BEGIN Provided entries

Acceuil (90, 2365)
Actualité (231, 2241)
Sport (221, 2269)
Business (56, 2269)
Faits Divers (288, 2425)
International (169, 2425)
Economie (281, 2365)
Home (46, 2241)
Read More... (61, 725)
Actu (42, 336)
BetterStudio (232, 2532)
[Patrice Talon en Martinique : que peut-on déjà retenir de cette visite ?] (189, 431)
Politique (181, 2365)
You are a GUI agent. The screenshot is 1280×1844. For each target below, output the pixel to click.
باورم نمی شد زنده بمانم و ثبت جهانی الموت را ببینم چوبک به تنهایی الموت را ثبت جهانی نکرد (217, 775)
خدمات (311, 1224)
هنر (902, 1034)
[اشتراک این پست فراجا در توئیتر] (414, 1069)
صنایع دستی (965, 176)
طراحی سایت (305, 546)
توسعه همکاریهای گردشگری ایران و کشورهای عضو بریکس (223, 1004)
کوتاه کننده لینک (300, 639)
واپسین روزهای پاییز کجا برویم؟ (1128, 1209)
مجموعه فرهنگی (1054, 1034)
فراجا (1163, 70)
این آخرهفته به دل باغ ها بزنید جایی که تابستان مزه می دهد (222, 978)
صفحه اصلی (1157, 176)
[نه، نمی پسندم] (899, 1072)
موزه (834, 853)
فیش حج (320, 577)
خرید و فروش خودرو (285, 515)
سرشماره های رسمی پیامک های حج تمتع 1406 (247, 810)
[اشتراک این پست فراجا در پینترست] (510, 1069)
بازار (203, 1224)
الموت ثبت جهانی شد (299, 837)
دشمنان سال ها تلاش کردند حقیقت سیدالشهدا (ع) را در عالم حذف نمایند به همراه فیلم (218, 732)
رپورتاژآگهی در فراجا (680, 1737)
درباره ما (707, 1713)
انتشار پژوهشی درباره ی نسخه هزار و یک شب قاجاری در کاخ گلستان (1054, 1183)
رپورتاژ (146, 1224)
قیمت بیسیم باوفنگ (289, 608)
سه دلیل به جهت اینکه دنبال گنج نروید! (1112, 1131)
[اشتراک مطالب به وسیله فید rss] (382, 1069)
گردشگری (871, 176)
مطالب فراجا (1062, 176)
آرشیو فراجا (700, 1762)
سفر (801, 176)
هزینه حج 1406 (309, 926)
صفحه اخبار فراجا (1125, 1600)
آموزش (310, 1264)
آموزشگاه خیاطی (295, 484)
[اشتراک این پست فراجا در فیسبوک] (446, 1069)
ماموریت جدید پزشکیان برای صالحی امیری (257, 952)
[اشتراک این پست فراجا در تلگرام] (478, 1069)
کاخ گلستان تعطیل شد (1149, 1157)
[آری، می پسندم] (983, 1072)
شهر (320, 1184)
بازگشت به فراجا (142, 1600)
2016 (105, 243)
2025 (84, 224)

END Provided entries

> [Work request]: Produce an exact copy of every entry above.

> [Solution for this exercise]:
Acceuil (90, 2365)
Actualité (231, 2241)
Sport (221, 2269)
Business (56, 2269)
Faits Divers (288, 2425)
International (169, 2425)
Economie (281, 2365)
Home (46, 2241)
Read More... (61, 725)
Actu (42, 336)
BetterStudio (232, 2532)
[Patrice Talon en Martinique : que peut-on déjà retenir de cette visite ?] (189, 431)
Politique (181, 2365)
You are a GUI agent. The screenshot is 1280×1844. For each target below, output the pixel to click.
باورم نمی شد زنده بمانم و ثبت جهانی الموت را ببینم چوبک به تنهایی الموت را ثبت جهانی نکرد (217, 775)
خدمات (311, 1224)
هنر (902, 1034)
[اشتراک این پست فراجا در توئیتر] (414, 1069)
صنایع دستی (965, 176)
طراحی سایت (305, 546)
توسعه همکاریهای گردشگری ایران و کشورهای عضو بریکس (223, 1004)
کوتاه کننده لینک (300, 639)
واپسین روزهای پاییز کجا برویم؟ (1128, 1209)
مجموعه فرهنگی (1054, 1034)
فراجا (1163, 70)
این آخرهفته به دل باغ ها بزنید جایی که تابستان مزه می دهد (222, 978)
صفحه اصلی (1157, 176)
[نه، نمی پسندم] (899, 1072)
موزه (834, 853)
فیش حج (320, 577)
خرید و فروش خودرو (285, 515)
سرشماره های رسمی پیامک های حج تمتع 1406 (247, 810)
[اشتراک این پست فراجا در پینترست] (510, 1069)
بازار (203, 1224)
الموت ثبت جهانی شد (299, 837)
دشمنان سال ها تلاش کردند حقیقت سیدالشهدا (ع) را در عالم حذف نمایند به همراه فیلم (218, 732)
رپورتاژآگهی در فراجا (680, 1737)
درباره ما (707, 1713)
انتشار پژوهشی درباره ی نسخه هزار و یک شب قاجاری در کاخ گلستان (1054, 1183)
رپورتاژ (146, 1224)
قیمت بیسیم باوفنگ (289, 608)
سه دلیل به جهت اینکه دنبال گنج نروید! (1112, 1131)
[اشتراک مطالب به وسیله فید rss] (382, 1069)
گردشگری (871, 176)
مطالب فراجا (1062, 176)
آرشیو فراجا (700, 1762)
سفر (801, 176)
هزینه حج 1406 (309, 926)
صفحه اخبار فراجا (1125, 1600)
آموزش (310, 1264)
آموزشگاه خیاطی (295, 484)
[اشتراک این پست فراجا در فیسبوک] (446, 1069)
ماموریت جدید پزشکیان برای صالحی امیری (257, 952)
[اشتراک این پست فراجا در تلگرام] (478, 1069)
کاخ گلستان تعطیل شد (1149, 1157)
[آری، می پسندم] (983, 1072)
شهر (320, 1184)
بازگشت به فراجا (142, 1600)
2016 (105, 243)
2025 (84, 224)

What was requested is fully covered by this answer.